El agua, ese don de los cielos, se ha convertido, en un mundo sin entrañas, el nuestro, en poderoso elemento bélico. Todos recordamos aún, ¿cómo podríamos olvidarlo?, el larguísimo asedio de Sarajevo, privado de luz y agua por los sitiadores. Durante la guerra civil de Somalia, los soldados cegaban en su avance los pozos: la gente sigue muriéndose hoy a consecuencia del cólera. Después de esta enumeración de horrores, resulta muy reconfortante volver la vista hacia este Madrid de nuestros amores, que rima, porque, en cuestión acuática, "Madrid va bien". Tenemos una sierra que sin duda no nos merecemos, una sierra que nos aporta generosamente agua, oxígeno y belleza. Una sierra, sin embargo, que alguna incompetente "autoridad competente" pretende convertir en gigantesca ciudad dormitorio a costa de esa agua, oxígeno, belleza; una sierra amenazada por nuevas autopistas, autovías, trenes y babilónicos proyectos, así como por pequeñas tontunas que también transportan en la sentina una amenaza medioambiental clarísima. ¿Ejemplos?
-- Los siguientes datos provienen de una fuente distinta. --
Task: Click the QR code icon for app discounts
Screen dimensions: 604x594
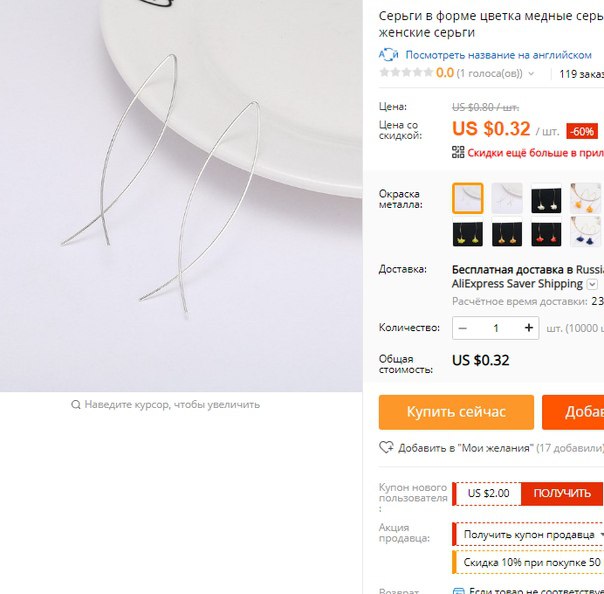Action: [x=458, y=152]
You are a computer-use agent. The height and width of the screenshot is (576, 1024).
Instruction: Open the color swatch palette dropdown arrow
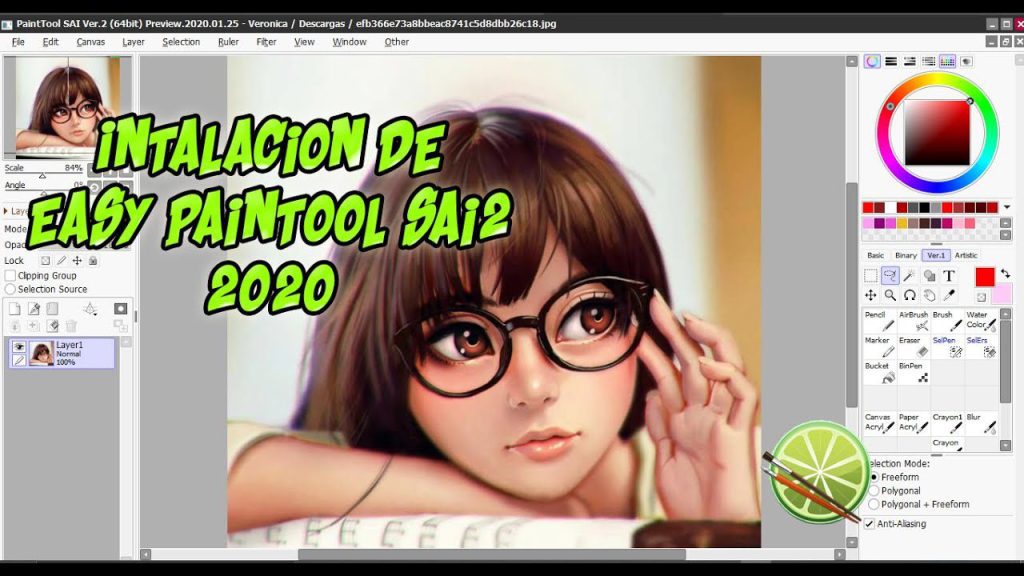pos(1009,206)
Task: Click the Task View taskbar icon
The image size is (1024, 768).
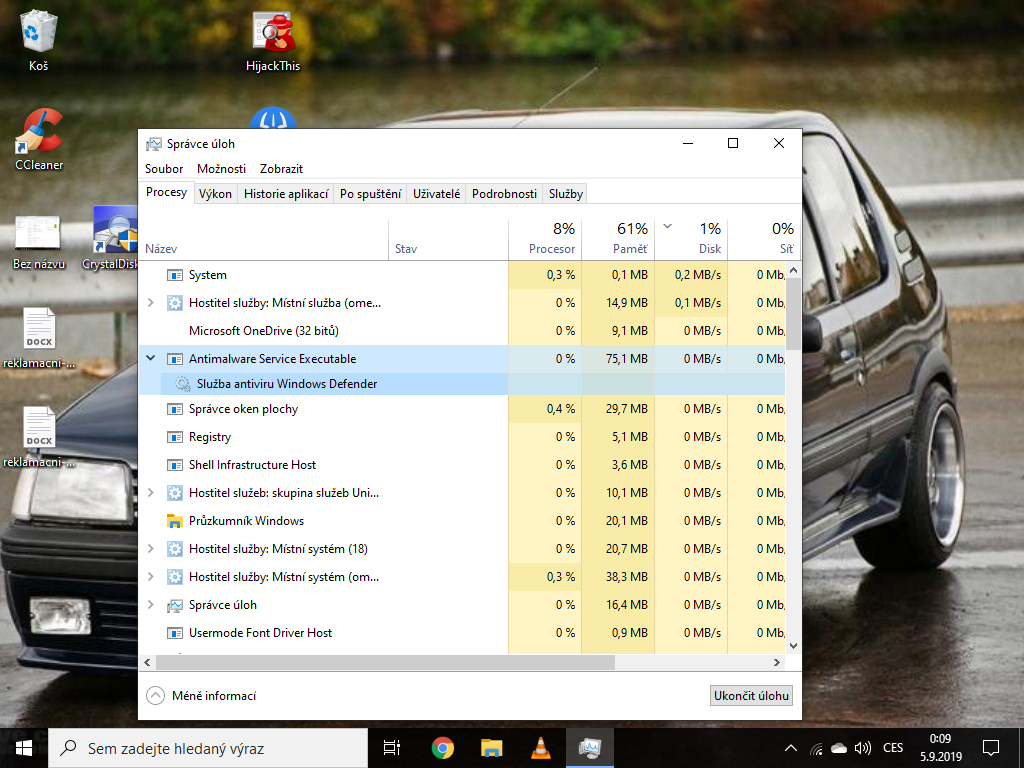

Pues, sin ir más lejos, esas farolas que piensan plantar en Navacerrada este invierno para que prolonguen la juerga los practicantes del esquí, el plastiquí y otras modalidades del disfrute de la nieve.

Pero corramos un tupido velo, volvamos a lo idílico: siempre nos hemos enorgullecido los madrileños de nuestra agua del Lozoya y ahora, aunque ya no sea posible determinar tan concretamente su procedencia, nos seguimos enorgulleciendo. Escribo esto a 2 de noviembre, Día de Difuntos. Nuestras reservas acuáticas ascienden al 59,8% y podríamos estar peor, pero resulta que el año pasado estábamos mejor (72,2%). Ayer era sábado y festivo. A la una y diez de la madrugada escuché el ruido inconfundible de la regadora-cisterna 742, uno de mis flagelos municipales cotidianos. Me asomé, como casi siempre, y contemplé el triste espectáculo de siempre: la calle, completamente seca, y el agua derrochada corriendo estúpidamente por los laterales de la calzada, junto al bordillo. Otros coleguis de este vehículo estarían haciendo la misma idiotez por otras calles de Madrid. Y hoy, domingo dominical con revoloteo de ánimas benditas, el incansable camión 742 despilfarraba a las once y diez de la mañana torrentes de agua por los bordillos. ¡Ah!, llevaba rato lloviendo intensamente.

¿Por favor, hay a bordo algún médico con influencia? Díganle al excelentísimo Ayuntamiento de Madrid que el agua es un bien escaso, caro, precioso. Que la gente mata y muere por ella. Aunque ahora llueva sobre nuestra ciudad. Por su santa madre, dígaselo, doctor. A mí no me hace ni puto (con tachado forgiano o no) caso.